Belfast’s culinary scene is a food lover’s paradise. St George’s Market, one of Belfast’s oldest, opened its doors to the public in 1896. Filled with fresh fare, live music, and local artisans, the market is the meeting point for the Belfast Food Tour. The four-hour guided walk from Taste and Tour lets participants sample and savour regional producers’ products and dishes from all over Northern Ireland. A local favourite served at the market on the weekends is the Belfast bap, a massive traditional Ulster fry breakfast bun stuffed with eggs, sausage, bacon, and hash browns.

 

Belfast bap.

 

A stop at Mike’s Fancy Cheese is a must. Mike is the man behind Northern Ireland’s first raw milk blue cheese: Young Buck. He created the cheese from a recipe in a book called Practical Cheese Making, published in 1917. With its smooth finish, Young Buck is a deliciously creamy cheese to indulge in.

 

Mike’s Fancy Cheese.

 

No tour is complete without a few sips at a local pub. The Deer’s Head Saloon has been pouring local pints since 1885 and brewing beer since 1778 at Bell’s Brewery, which remains part of the brewpub. The food tour includes a flight to try, and if you really feel like trying a true original pint, order the Monkey Shaving the Goat.

 

Sensorium

 

After gallivanting through Belfast’s streets and indulging in local bites along the way, it’s time to imbibe at the Spirit Circle, offering the city’s first interactive sensory cocktail experience. The tour begins in the Sensorium room, where you taste and sniff your way around, trying to identify 10 different smelling tinctures. There is even a flavour profile box of various aromas.

Next, climb the stairs to the Inhibitor room to learn all about your 32 senses and how imagery and sound can alter our perception.
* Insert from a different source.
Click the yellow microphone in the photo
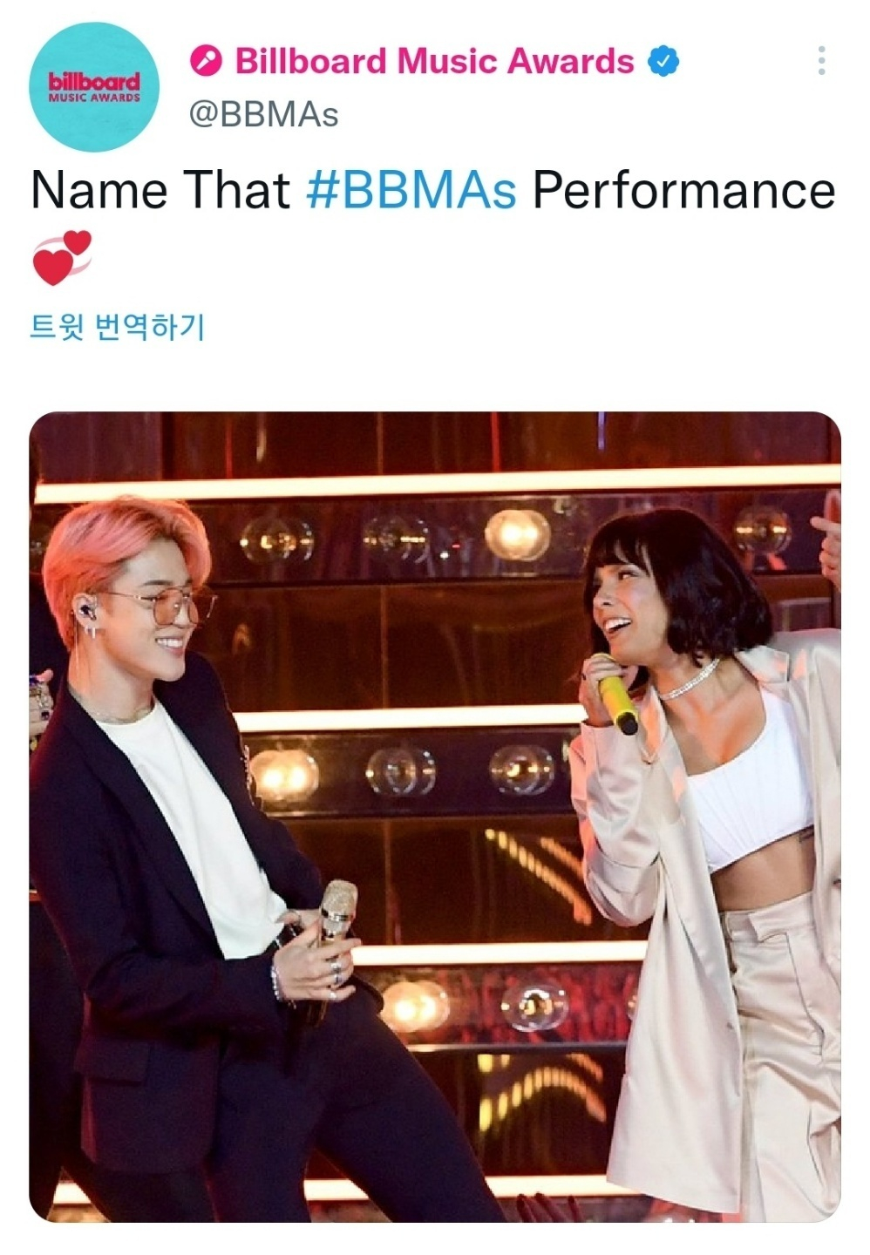This screenshot has width=870, height=1255. [615, 693]
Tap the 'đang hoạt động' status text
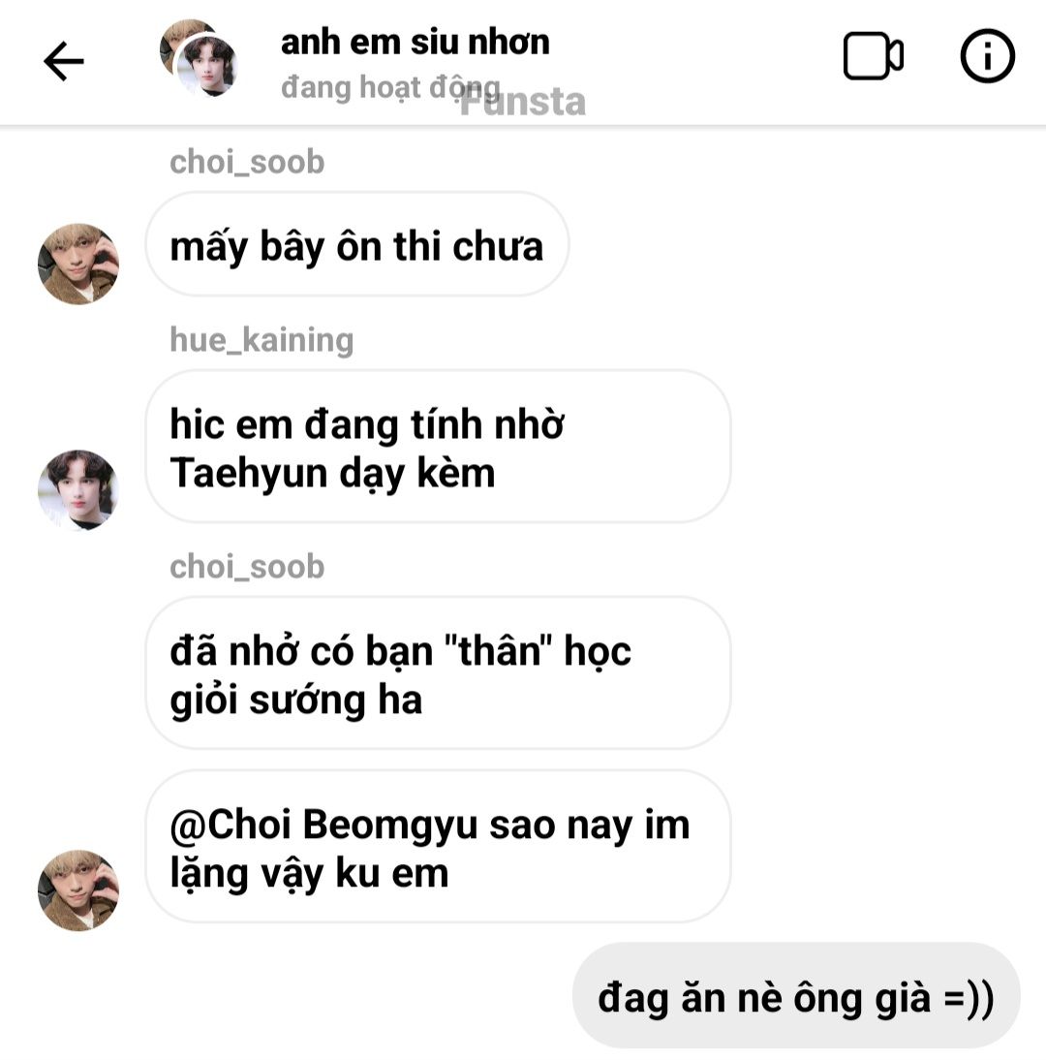This screenshot has width=1046, height=1060. coord(390,87)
The last stop is the rooftop overlooking downtown Belfast, where mixologists concoct a cocktail inspired by your sensory profile, combining sweet, salty, bitter, umami, and sour.

 

Time to Dine at Ox

 

Ireland may be a small island, but it produces outstanding products. Belfast-born chef Stephen Toman’s Michelin-star restaurant Ox highlights sustainable, locally sourced dishes through a six-course surprise tasting menu that evolves constantly. Each dish is filled with a multitude of flavours, teasing the palate with every bite. The sommelier provides an overview of which wine will pair well with each unexpected and inspired dish, like the Mourne lamb with white asparagus and wild garlic.

 

Cocktail Hour at the Merchant

 

This mid-19th century Italianate-style former bank now houses a hotel, three restaurants, and an elegant cocktail bar. The regal ambiance at the Merchant draws locals and visitors alike. The award-winning cocktail bar once made one of the world’s most expensive mai tais, using an extremely rare bottle of rum. At the Merchant you can still enjoy a mai tai, which in Tahitian means “out of this world.” And it truly is.